NB: İnsanın doruk noktaları, duygusal boşalma anları… Aslına bakarsan en klişe iç dökme biçimlerini Suzan’da görüyoruz.

 

ÖEA: Kadın: Ne yazık ki yolun sonundaki güvenilir limanlara demir atıyor.

 

GA: Suzan’ın mezar başında dökülmesinin klişe olduğuna kesinlikle katılıyorum. Hatta bence biraz bayağı kalıyor. Bunu sona yaklaştıran ince bir çıkış olarak da görebiliriz. Öyküye dönük yapılmış bir duygusal boşalım sahnesi.

 

- Aile içindeki bilinmezlikler, baba ile birlikte gömülüyor mu?

 

GA: Tekrarlıyorum, bu film bilmek, hikâyeyi çözmek, bağları kurmak üzerine bir film zaten değil. Böyle bir kaygısı yok.

 

- Toplumsal meselelere mizahi bakış açısıyla yaklaşım sadece popüler filmlere özgü olmamalı.

 

GA: Herkes ekmeğini mizahtan çıkarabilsin işte daha ne.
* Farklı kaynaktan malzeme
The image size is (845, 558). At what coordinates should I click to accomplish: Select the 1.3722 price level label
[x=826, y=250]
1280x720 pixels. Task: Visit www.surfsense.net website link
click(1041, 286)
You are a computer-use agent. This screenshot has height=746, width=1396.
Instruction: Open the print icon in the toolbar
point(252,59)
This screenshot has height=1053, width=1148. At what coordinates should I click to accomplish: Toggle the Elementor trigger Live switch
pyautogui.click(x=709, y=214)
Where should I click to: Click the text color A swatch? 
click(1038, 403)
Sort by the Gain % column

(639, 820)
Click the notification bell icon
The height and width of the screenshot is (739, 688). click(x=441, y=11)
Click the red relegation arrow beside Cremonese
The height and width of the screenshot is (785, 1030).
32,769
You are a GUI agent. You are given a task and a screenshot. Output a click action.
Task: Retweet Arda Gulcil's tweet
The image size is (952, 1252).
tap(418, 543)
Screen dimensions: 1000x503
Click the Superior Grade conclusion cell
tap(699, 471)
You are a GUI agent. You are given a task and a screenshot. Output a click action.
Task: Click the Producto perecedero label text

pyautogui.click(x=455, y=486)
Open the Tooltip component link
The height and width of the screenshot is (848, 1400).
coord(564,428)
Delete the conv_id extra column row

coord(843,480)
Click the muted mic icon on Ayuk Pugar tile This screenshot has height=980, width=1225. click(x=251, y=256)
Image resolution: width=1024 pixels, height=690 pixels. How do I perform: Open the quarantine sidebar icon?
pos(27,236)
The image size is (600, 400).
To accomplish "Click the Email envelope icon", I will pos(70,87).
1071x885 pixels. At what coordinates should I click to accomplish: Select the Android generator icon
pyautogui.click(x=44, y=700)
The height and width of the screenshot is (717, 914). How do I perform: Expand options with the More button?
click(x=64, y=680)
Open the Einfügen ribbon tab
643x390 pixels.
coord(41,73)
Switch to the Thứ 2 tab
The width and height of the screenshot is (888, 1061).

Çıkarabilene her yer sinema.

 

- Tavukların patlaması öyküye katkı sağlıyor mu?

 

NB: Yapımcılardan Diloy Hanım da dedi: “Komik işte.” Muhtemelen Karaçelik bu tür bir olayı bir yerlerde okudu, duydu ya da öylesine uydurdu ve kendisi çok eğlendiği için filme de koydu. İlla bir yorum katacaksak da diyorum ki tavukların o köyde patlaması, karakterlerin maneviyatlarının patlamasını simgeliyor. Her şey Hasanlar’da oluyor çünkü.

 

kelebekler4

 

- Astronotun filme katkısı nedir?

 

GA: Ne beklenirdi ki bence Cemal’ın onaylanma ve kendini kanıtlama kaygısı var. Kendini yakmaya kalkışması, kitap yazması ve kendi bildiği hayatı tırnak içine sığdırmaya çalışması bundan. Bir de tabii kimlik arayışı var.

 

kelebekler5.1

 

- “Bazen çok üzülüyorum.”

 

NB: Aha! “Vallahi olay budur.” dedim! Filmin tüm mesajı bu: Bazen çok üzülüyorum, her zaman değil, bazen! İşte yine o mozaiğe geleceğim: Hayat bazen saçma, bazen ciddi, bazen üzücü, bazen komik. Bazen, her zaman değil.

 

ÖEA: Söylenecek çok şey var ama sadece şunu diyebilirim: Bazen çok şey söylemek istiyorum…

 

GA: Hayat bu, kelebekler de uçar gider, sen uçuşu hatırla… Bazen de mutlu ol ama.